13 MANDARIN (2 defs)
15 ANDANTE (cryptic definition) – rather transparent
16 F,E,T,A (initial letters) – nice clue but a well-used idea.
20 [f]EELS
21 MINIBAR; BAR (= ‘Prohibit’) next to MINI[m] – a curious use of ‘stuck on’; I was expecting the word for ‘Prohibit’ to come first.
25 SENT + IN + EL
26 TOM-TOM; rev. of 2 x MOT (= ‘word’ in Nice, i.e. in French)
28 ATTLEE; A + T.T. (= teetotal = ‘dry’) + LEE (= ‘shelter’)
29 TERIYAKI; (TIRE)* + YAK (= ‘ox’) + I
30 KENNEL; N,N (= (North) ‘poles’) in KEEL (= ‘barge’) – apparently ‘keel’ meaning a barge and ‘keel’ meaning the bottom of the ship are not cognate. The former is from Old Dutch kiel (‘ship’), the latter from Old Norse kjölr.
31 TROTTERS (cryptic definition) – I was reduced here to looking for words that fit ?R?T?E?S. Having ruled out the likes of ‘critters’, ‘fritters’ and ‘brothers’ I stumbled across the answer and after a few moments thought I remembered a piggy connection with ‘sounder’. This was correct: a sounder is a herd of pigs or a young boar. Given the question mark, I rather liked this one.

Down
1 SAMSON; S.A.M. (= surface-to-air missile) + SON (= ‘boy’) – not ‘ramrod’, which I put in thanks to ‘boy’ = ‘Rod’ and the weaponry connection, and which held me up a lot on 1ac.
2 AILING (hidden) – good clue, although ‘Hospital’ could have been dispensed with.
3 PHAETONS; (STANHOPE)* – an anagram I’ve seen before, which helped.
4 SAIL; (IS A L[iberal])* – I couldn’t remember what a ‘spanker’ was but the anagram was straightforward.
6 RWANDA; (AND WAR)* – a strange clue which I can’t really fathom. The anagram indicator can only be ‘Hot’ or ‘worn’, not both, which leaves the other word as superfluous, even if a semi-&lit is intended.
7 FRIARIES; (I + AR[abian]) in FRIES
8 TRAIN + MAN
11 WAG TAIL – should have got this instantly but didn’t.
14 CABINET (2 defs) – ‘cabinet pudding’ is something like a fruit pie, I think. I was going to say that I’ve never had it, but I probably have and called it fruit pie.
17 RED + SHANK – I couldn’t decide between ‘redstalk’, ‘redspark’ and ‘redswank’ and eventually went for the first because of the ‘leggy’/’stalks’ connection. I also wondered if the answer might be ‘redstart’ with an alternative to KENNEL at 30ac; all wrong. Should really have got this, I must have seen the answer word before and I certainly knew ‘shank’ in a sporting sense, even though I’m not a golfer.
18 PLANKTON; rev. of NOT after PLANK
19 CANOEIST; (NOTICES A)* – a ridiculous definition (‘rower’); canoeists definitely do not row, they paddle.
22 BIREME; (BEER I’M)* – two thirds of a trireme, I suppose. Good to see this clued without the words ‘soldiers’ or ‘engineers’.
23 ETHANE; (ETNA + HE)* – actually ‘He’; ‘HE’ stands for High Explosive.
24 [j]EMMIES – I missed the double meaning of ‘prize’ on first look, which is pretty poor on my behalf.
27 WEIR[d] – a bit wordy, with ‘looks’ somewhat out of place.

7 comments on “ST 4383 (Sun 30 May) – Shank’s ‘mare”

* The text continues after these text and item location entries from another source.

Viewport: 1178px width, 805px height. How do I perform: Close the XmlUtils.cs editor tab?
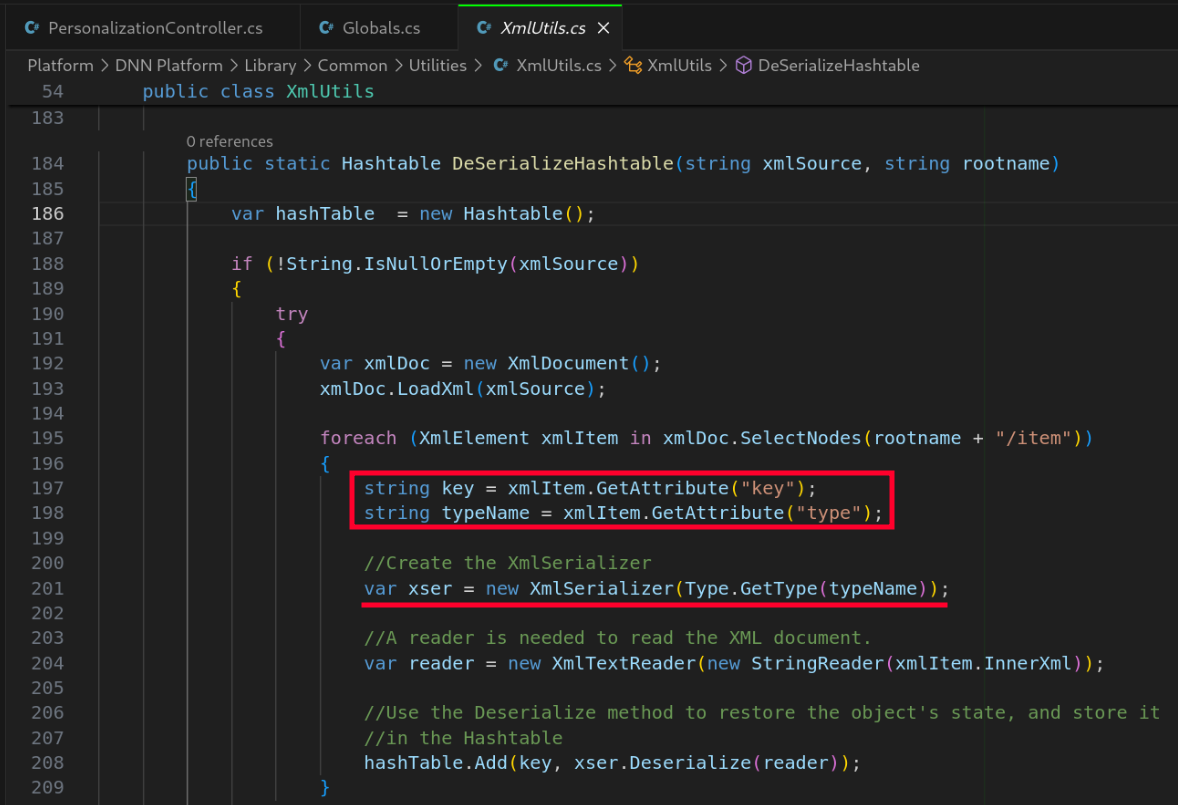pos(603,28)
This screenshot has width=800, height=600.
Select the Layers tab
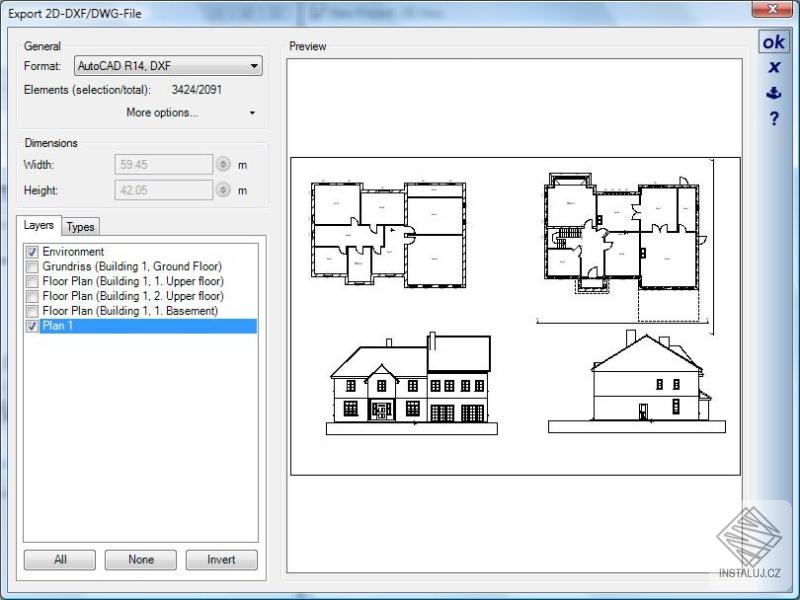(39, 226)
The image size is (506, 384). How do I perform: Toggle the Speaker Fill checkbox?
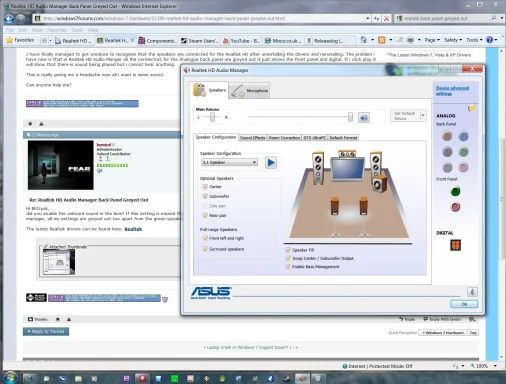coord(288,250)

  1. 9:39 for me, with MINIBAR taking a long time to come to mind. This was a very mixed puzzle, with some amusing clues (like 31A, which I twigged reasonably quickly), but that awful howler at 19D – and I didn’t like the “of” in 13A either.

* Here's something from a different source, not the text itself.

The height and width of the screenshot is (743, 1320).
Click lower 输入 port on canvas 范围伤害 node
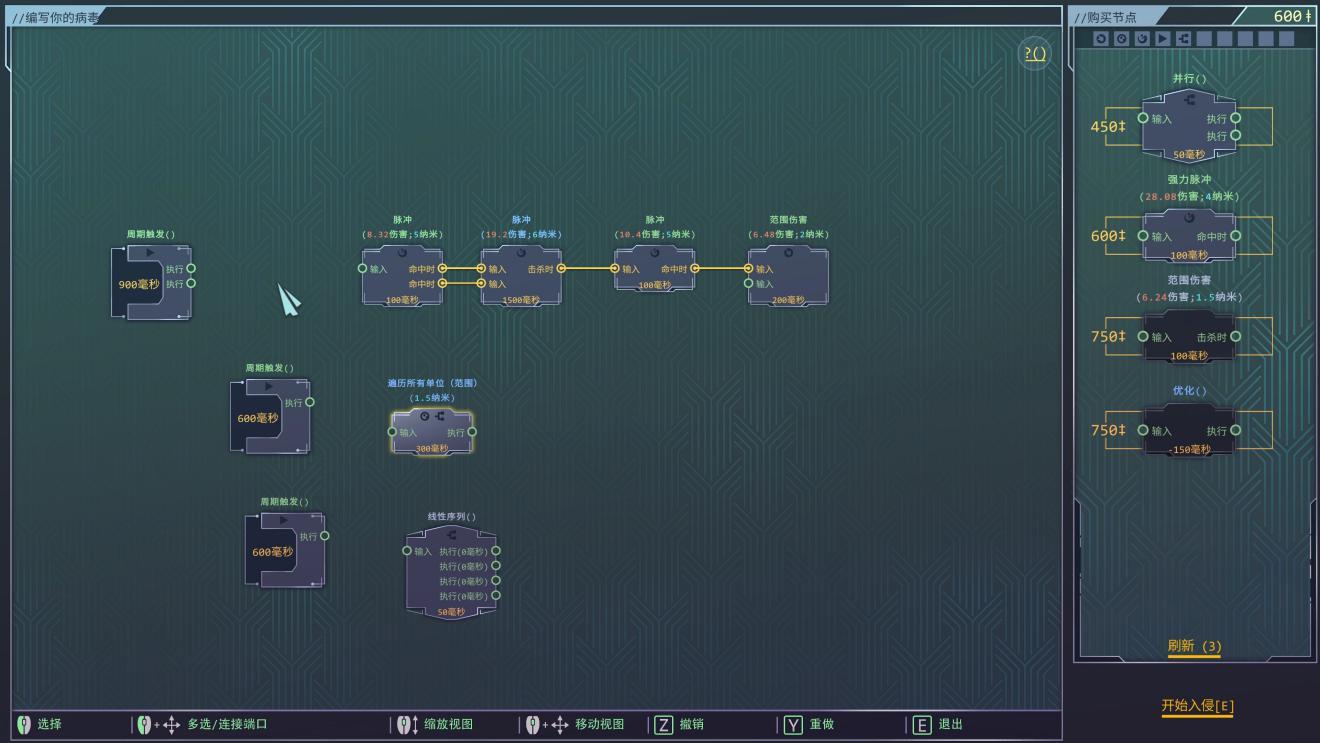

    Regarding 1A, as a former choral singer I can say from experience that the average singer tends to sing flat rather than sharp (that certainly applies to tenors anyway :-).

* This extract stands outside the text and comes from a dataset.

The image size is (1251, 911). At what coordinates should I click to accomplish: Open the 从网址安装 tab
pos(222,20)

  2. I assumed ‘war-worn’ should have been ‘war-torn’, since Rwanda is a ‘torn republic’ as a result of war.
  3. 40 minutes. Didn’t understand 1ac (the average singer thing which Tony S has already questioned), 6dn or 31ac until I looked it up and found “sounder” is a “boar”.
  4. I assumed that ‘hot’ was in there to narrow down the range of possible republics, Rwanda being in equatorial Africa, hence, supposedly hot. Actually, I gather that it’s rather cool, e.g. Kigali being 20 degrees year-round.
  5. The European TV Awards (Monte-Carlo Television Festival) are spelled “Emmies”.